Another sermon - this time preached yesterday in a couple of my own local churches. No great theological thoughts, just a few reflections of my own... Strange for me to say that noise is not always a good thing!!!

dum de dum de dum de dum

The Spirit of Subtlety

John 15.26-27, 16.4b-15
Romans 8.22-27
Acts 2.1-21

Every year we celebrate Pentecost, and every year we make a big noise about it! I mean that literally, we have the reading from Acts talking of the Holy Spirit coming like a rushing wind, with tongues of fire – as if the divine special effects budget was blown on this one event, the birthday of the Church… Then there’s the babbling, the different languages, all the noise of people speaking before one voice shouts above them all to proclaim the death and resurrection of Jesus Christ, the saviour, the one who was prophesied, and pouring out of God’s Spirit on all flesh.

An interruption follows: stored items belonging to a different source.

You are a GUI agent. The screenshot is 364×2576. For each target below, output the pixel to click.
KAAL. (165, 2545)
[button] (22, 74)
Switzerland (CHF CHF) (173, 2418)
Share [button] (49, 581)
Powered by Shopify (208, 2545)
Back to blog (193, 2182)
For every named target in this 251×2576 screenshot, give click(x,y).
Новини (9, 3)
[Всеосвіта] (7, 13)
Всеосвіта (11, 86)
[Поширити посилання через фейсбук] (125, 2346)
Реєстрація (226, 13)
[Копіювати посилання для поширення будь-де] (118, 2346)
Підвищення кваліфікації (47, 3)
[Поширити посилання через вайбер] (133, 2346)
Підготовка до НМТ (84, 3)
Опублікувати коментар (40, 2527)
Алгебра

In the letter to the Romans, Chapter 8 v 22-27 one of the alternative readings set for this morning we hear of creation ‘groaning in labour pains until now!’ In Ezekiel, one of the main passages we have offered as a reading for Pentecost but rarely read because the story in Acts takes precedent we have the vision of the valley of dry bones as the Spirit of God reassembles a whole host of skeletal remains – not a silent enterprise I expect.

And so Pentecost becomes mixed up with a lot of noise! And rightly so, we celebrate, at our main services we sing powerful hymns, we remember the great gust of the Holy Spirit that inspired St Peter to raise his voice to be heard above the crowd. The Spirit that drew 3000 to become part of the community of Jesus Christ, or ‘followers of the way’ as they were known. There’s plenty of noise in the story, there’s plenty to make a noise about.

But let us not confuse the noise and fury of this first Pentecost with the ongoing work of the Holy Spirit. Or think that being filled with the Spirit of God makes us into noisy, outspoken Evangelists. Though the impact of the Holy Spirit on the life of any Christian is life changing, it isn’t always accompanied by fireworks and fanfares.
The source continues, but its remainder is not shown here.